Viacom's headquarters in New York
Photograph by Daniel Acker—Bloomberg/Getty Images
By Lucinda Shen
February 23, 2016

It looks like Viacom’s management is finally giving in to investors’ demands.

The mass media company, which is in charge of the MTV and Nickelodeon channels, has been under a hailstorm of investor criticism in the past few months, with many stakeholders suggesting the company sell some assets or take itself private.

On Tuesday, Viacom (viab) CEO Philippe Dauman relented, announcing plans to sell a minority stake in Paramount Pictures.

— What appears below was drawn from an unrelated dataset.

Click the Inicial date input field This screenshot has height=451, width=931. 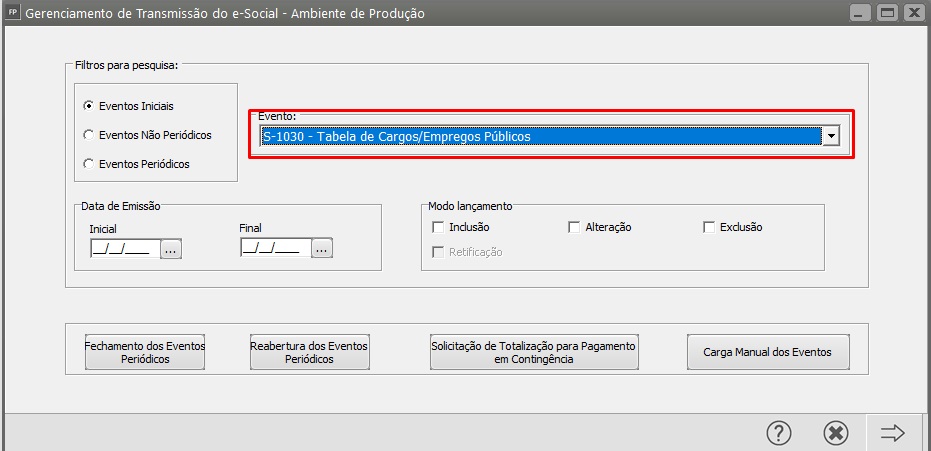point(125,249)
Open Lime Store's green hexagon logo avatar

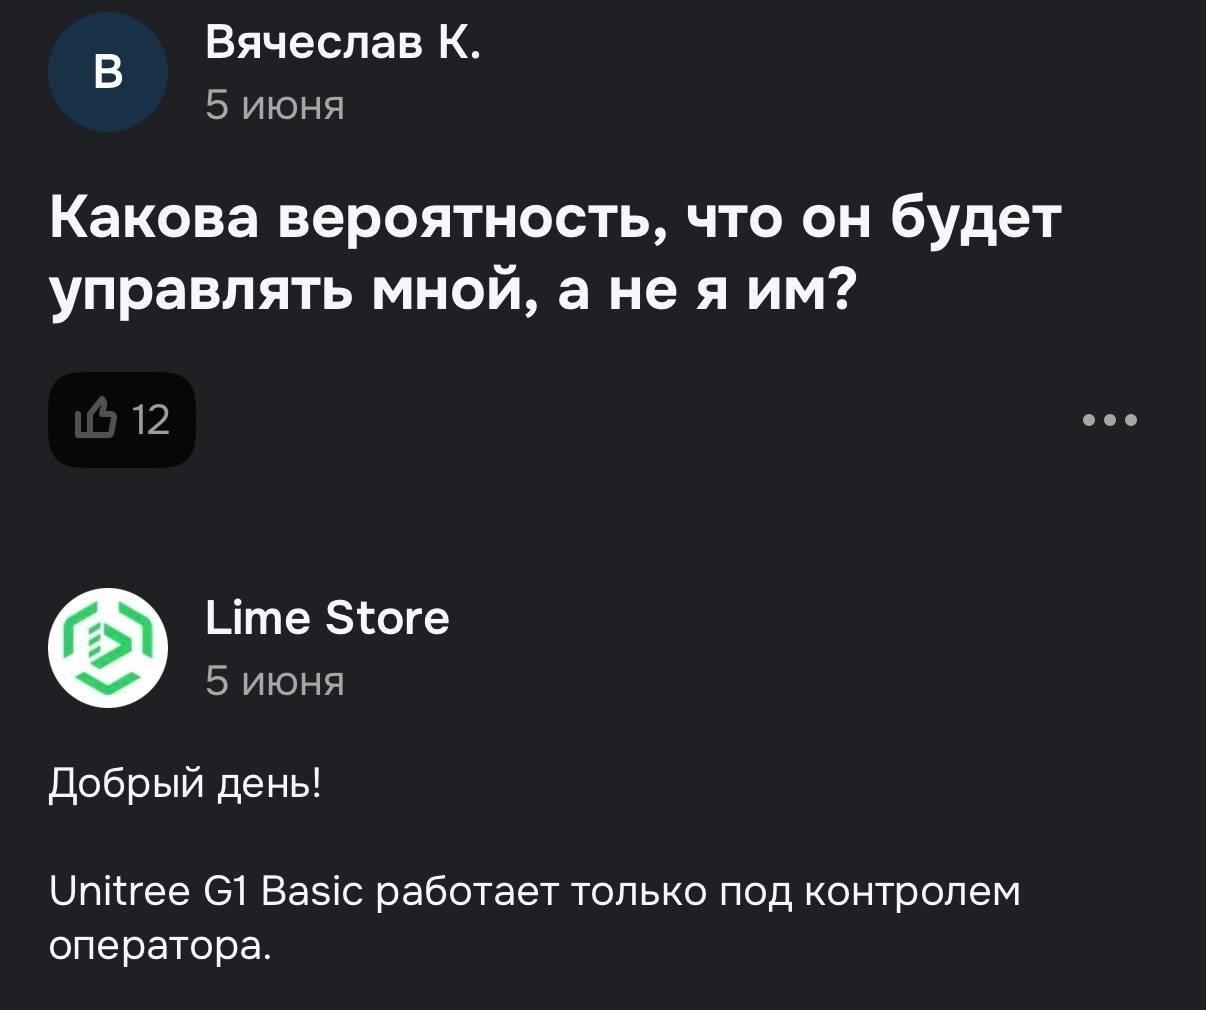click(108, 648)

“We have received indications of interest from potential partners seeking a strategic investment in Paramount Pictures, and I have decided to pursue discussions with a select group of potential investors,” he said in a statement.

Viacom’s stock jumped as much as 8% before settling back to a modest gain.

 

The company’s second-largest shareholder, activist investor Mario Gabelli, had previously suggested that Viacom sell a stake of Paramount to Chinese media titan Alibaba (baba), saying the sale would leave the company with enough revenue to reinvest in other moneymaking ventures.

His criticism stemmed from Viacom’s falling revenues, which were down 4% for the year ending Sept. 30 to $13.3 billion. Viacom has been in a revenue slump for over three years. In the quarter ending Dec. 31, revenues fell 6% to $3.15 billion. Paramount was purchased in 1994 for $10 billion, but now the movie studio is worth is less than half of that.

Gabelli signaled his approval of Dauman’s plan Tuesday.

Dauman did not give specific names of the potential buyers.